## WORK TO BE COMPLETED
Decide whether each statement agrees with the article on Palestinian non-violence, answering yes or no and quoting the words of the article that decide it: (a) an aide to the Palestinian president told Associated Press that 2013 would bring a new Palestinian political track; (b) Bernard Avishai estimated that about half of Israelis can live together with the other side; (c) the author judges the practical chances of success for a non-violent campaign to be high.

The fragile case for Palestinian non-violence
By Victor Kotsev

Following the upgrade of Palestine as a non-member state at the United Nations last month, and in light of ongoing reconciliation talks between rival Palestinian factions, many people pin hopes on the possibility of a widespread campaign of strategic non-violent activism in the West Bank - and perhaps even the Gaza Strip. The methods advocated by the likes of Mahatma Gandhi and Martin Luther King could undoubtedly accomplish miracles, not only for the Palestinians but also for the Israelis. Unfortunately, the chances of success appear very slim in practice.

The administration of Palestinian President Mahmoud Abbas is already using several tactics from the toolbox of strategic non-violence, such as a widespread diplomatic campaign against Israel and various lawsuits in international courts (termed by the

 
Israelis "lawfare"). In response to Israeli retaliatory moves for the unilateral UN application - including recent announcements that thousands of new housing units will be built beyond the pre-1967 Green Line - officials threaten an even more aggressive campaign next year.

"2013 will see a new Palestinian political track," an aide to the Palestinian president told Associated Press recently. "There will be new rules in our relationship with Israel and the world."

Partially inspired by the early stages of the uprisings in Egypt and Tunisia last year, Abbas and his people talk exclusively about a non-violent campaign to end the Israeli occupation and solve the entrenched Israeli-Palestinian conflict. In theory, this strategy could work beyond belief: its success would convince not only the international community to pressure the right-wing Israeli leadership, but also the majority of the Israelis themselves to end the occupation.

According to many committed peace activists on the ground - a formulation this journalist has heard repeatedly on both sides of the separation barrier - the real conflict there is not between Israelis and Palestinians, but between those who can live together on both sides and those who can't. Several years ago, the prominent Canadian-Israeli peace activist Bernard Avishai estimated that about two-thirds of Israelis fell into the former category. [1]

So far, the hardline minority, aided by the specter of Palestinian and Arab violence (a remarkably solid ghost for those living in Israel), has hijacked the political agenda of the majority - a pattern that recurs time and again in conflicts around the world.

If only the Palestinians could demonstrate an iron-clad commitment to non-violence - unwavering in the face of repeated provocations, including violent ones - this would transform the entire political scene. It is not the kind of behavior normally expected of human beings: this is why Gandhi and King, whom the activists aspire to follow, are considered such rare and unusual leaders. This is, in large part, why their movements were so successful.

## INFORMATION SUPPLIED
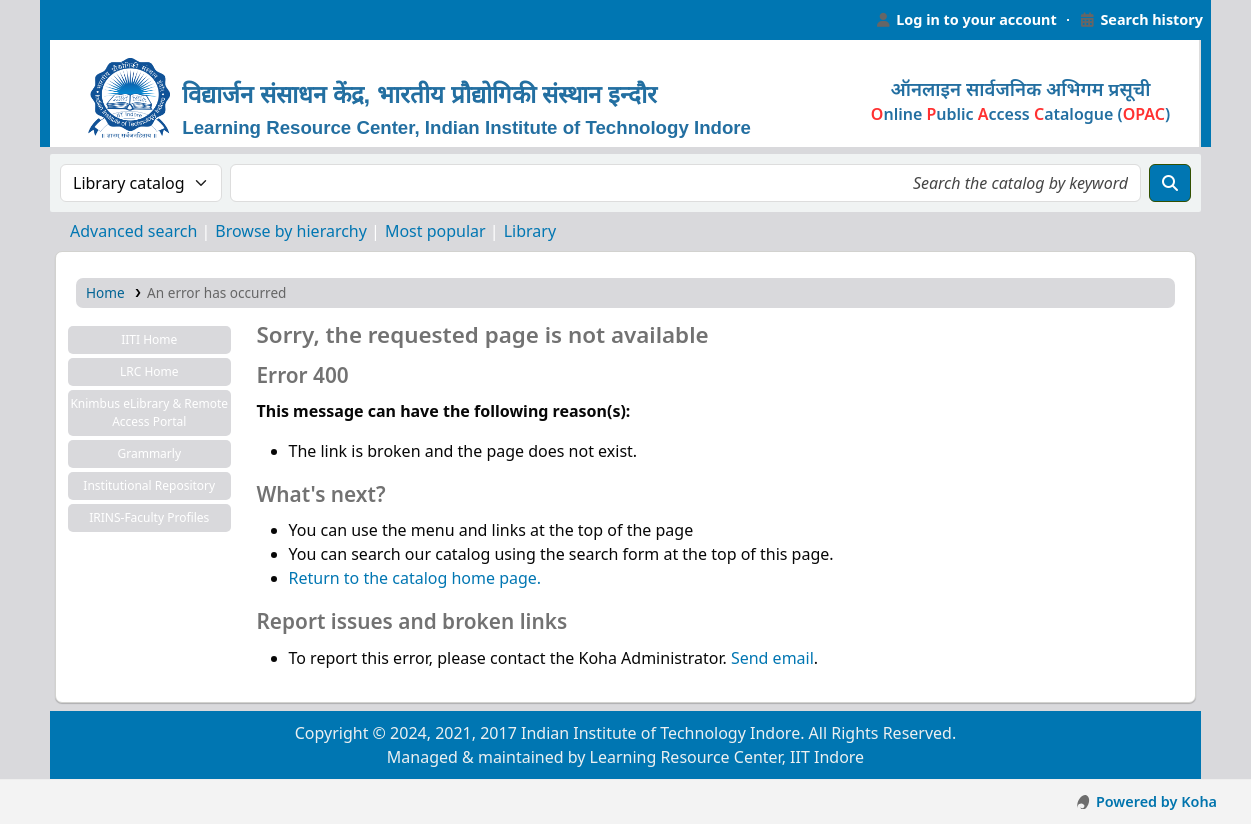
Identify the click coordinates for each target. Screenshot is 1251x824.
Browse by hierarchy (291, 231)
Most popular (435, 231)
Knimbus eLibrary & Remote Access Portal (149, 412)
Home (105, 292)
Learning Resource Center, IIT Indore (90, 20)
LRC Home (149, 371)
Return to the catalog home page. (415, 578)
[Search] (1170, 183)
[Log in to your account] (966, 20)
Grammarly (149, 453)
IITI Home (149, 339)
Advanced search (133, 231)
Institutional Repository (149, 485)
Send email (772, 658)
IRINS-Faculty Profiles (149, 517)
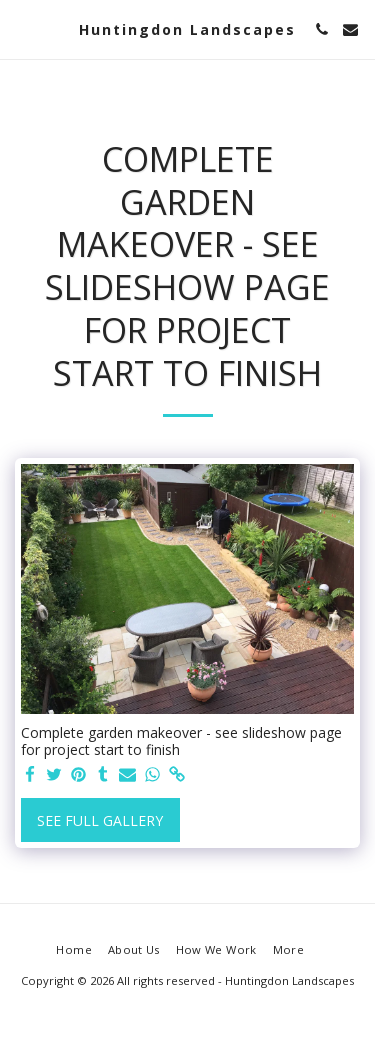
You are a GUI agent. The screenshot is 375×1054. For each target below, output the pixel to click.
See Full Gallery (100, 820)
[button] (22, 28)
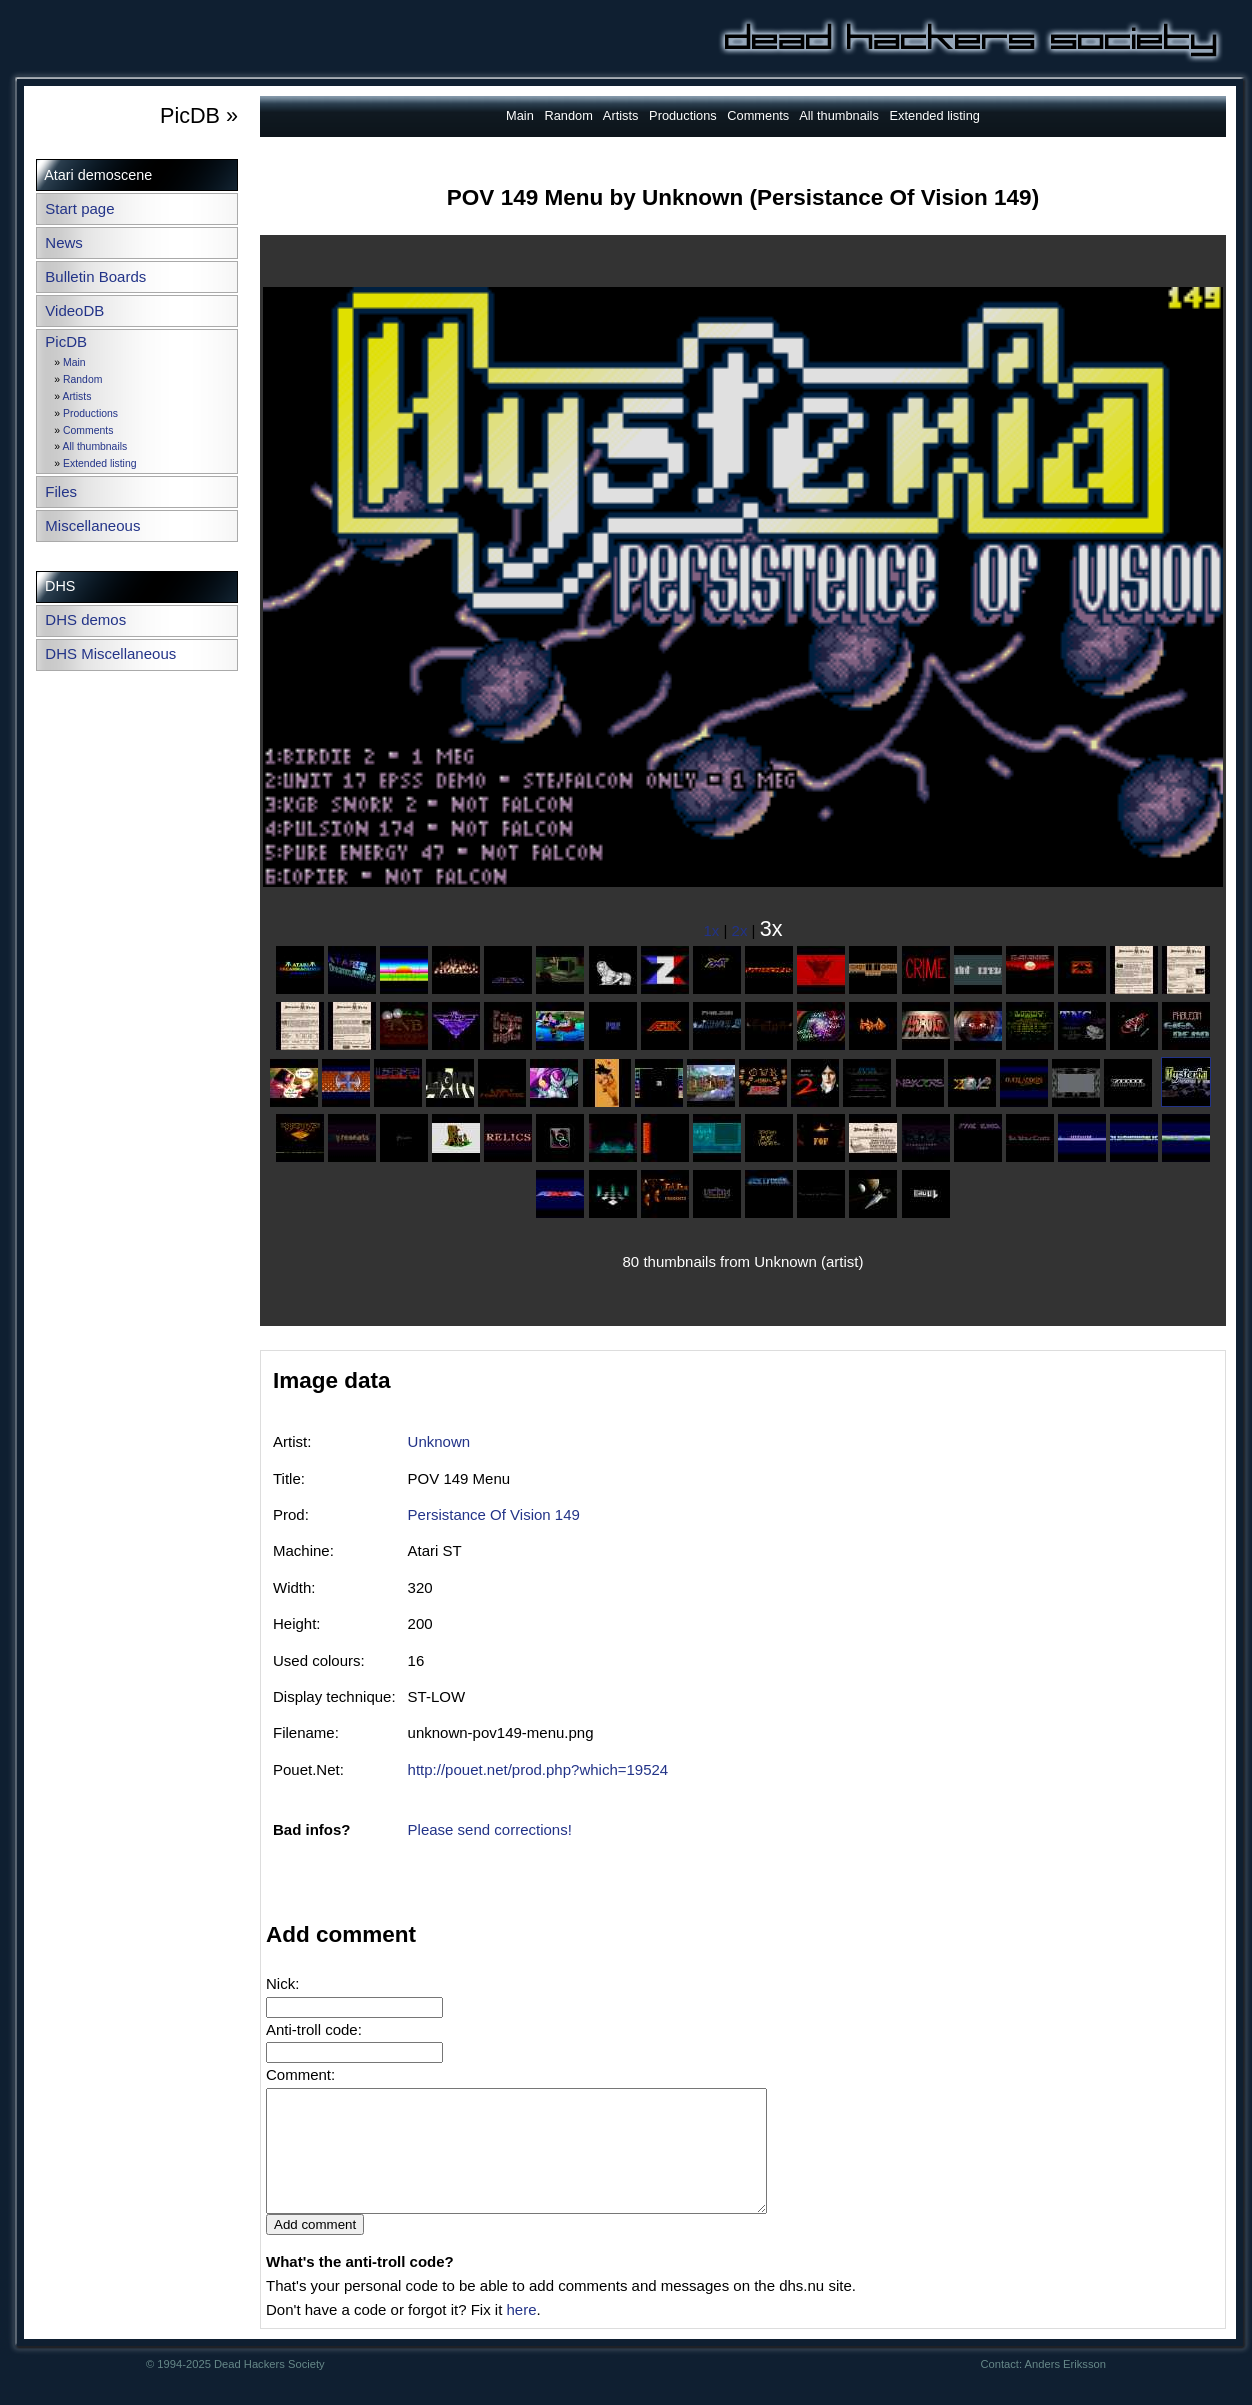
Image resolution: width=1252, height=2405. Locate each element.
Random (82, 379)
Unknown (439, 1441)
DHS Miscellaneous (110, 653)
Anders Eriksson (1065, 2388)
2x (740, 930)
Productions (90, 413)
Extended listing (99, 463)
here (521, 2333)
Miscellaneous (92, 525)
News (64, 242)
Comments (88, 430)
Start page (79, 208)
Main (74, 362)
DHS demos (85, 619)
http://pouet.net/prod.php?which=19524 (538, 1769)
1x (712, 930)
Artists (76, 396)
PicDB (66, 341)
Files (61, 491)
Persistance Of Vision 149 (494, 1514)
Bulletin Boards (95, 276)
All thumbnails (94, 446)
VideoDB (74, 310)
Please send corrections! (490, 1829)
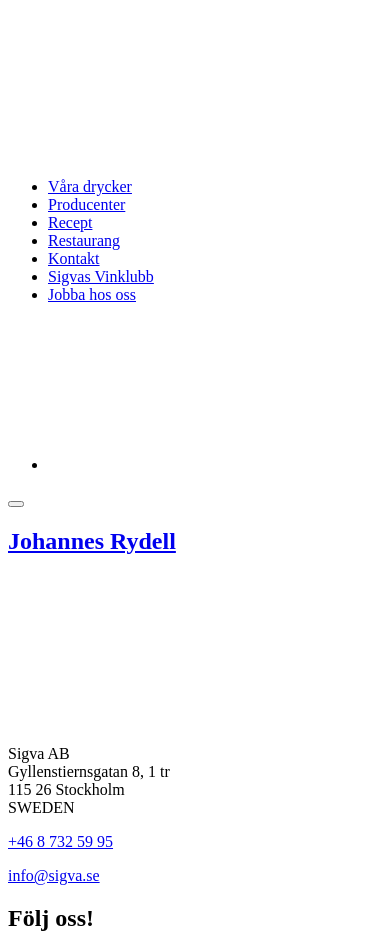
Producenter (86, 204)
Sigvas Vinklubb (101, 276)
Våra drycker (90, 186)
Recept (70, 222)
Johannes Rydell (92, 541)
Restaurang (84, 240)
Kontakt (74, 258)
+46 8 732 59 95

## ANSWER FOR THE TASK
(a) Yes: "2013 will see a new Palestinian political track," an aide to the Palestinian president told Associated Press recently.
(b) No: "about two-thirds of Israelis fell into the former category."
(c) No: "Unfortunately, the chances of success appear very slim in practice."